The saga of the new car continues with a malfunctioning engine in the middle of a six-lane highway. We’ll keep you updated when new information arises.
This week, we wove common sense through many of our segments. Discussing things as straightforward as parking, we also talked about turning mistakes into learning experiences.
Something that bothers Robert to no end is someone coming up to him and saying, “I need to talk to you, but not right now.” He tends to think the worst (and has rarely been disappointed), but I’m at the opposite end of the spectrum. I simply shrug it off and continue my day. But at the end of the day, it’s simply rude to initiate a conversation then immediately terminate it just to start it again later. Manners!
At some point, we discussed the new Apple TV 4th Generation. It’s got lots of new fancies. Bluetooth, touch-sensitive remote. Actual apps. Robert loves watching Lynda.com videos on it. Very convenient username and password dictation. It’s worth the extra $10 to upgrade to the 64 Gb model.
We talked about being a little fish, meaning a small business with less than 10 employees. That doesn’t mean you’re a little fish. That is just a way of narrowing the field for larger companies when they’re taking on new clients.
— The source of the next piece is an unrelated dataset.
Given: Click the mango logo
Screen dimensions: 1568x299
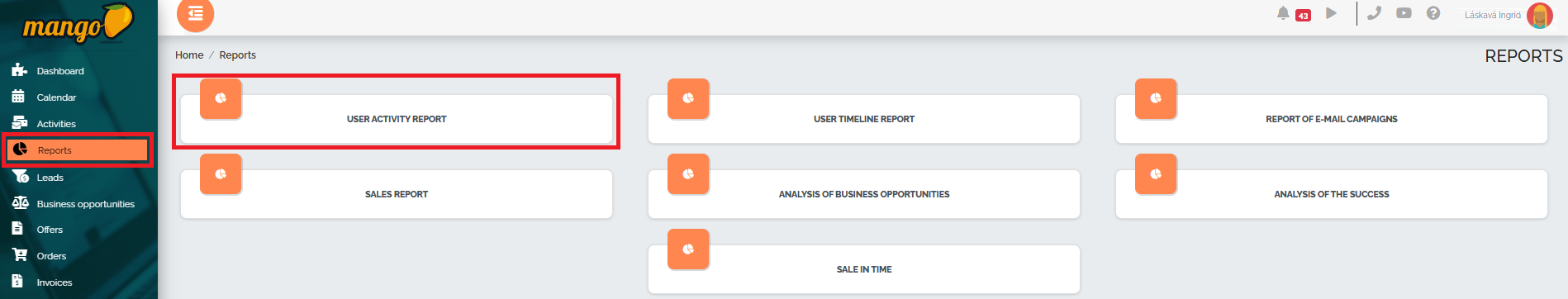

It’s an easy way to dismiss someone they don’t want to work with. And it’s not right. Small businesses make up the majority of the money generate in the US each year, not the other way around.
And finally, we talk about how PCs and Macs are no longer a commodity. In the early 2000’s and late 90s, computer prices dropped drastically, creating the cheap, $300 laptop that anyone could afford. But with the rise of mobile and tablet computing, personal computers and Macs will have to raise their prices to regain the lost revenue. Computers will NEVER sell as well as they did in the past two decades. The only way to make up that missing cash is to raise the price again.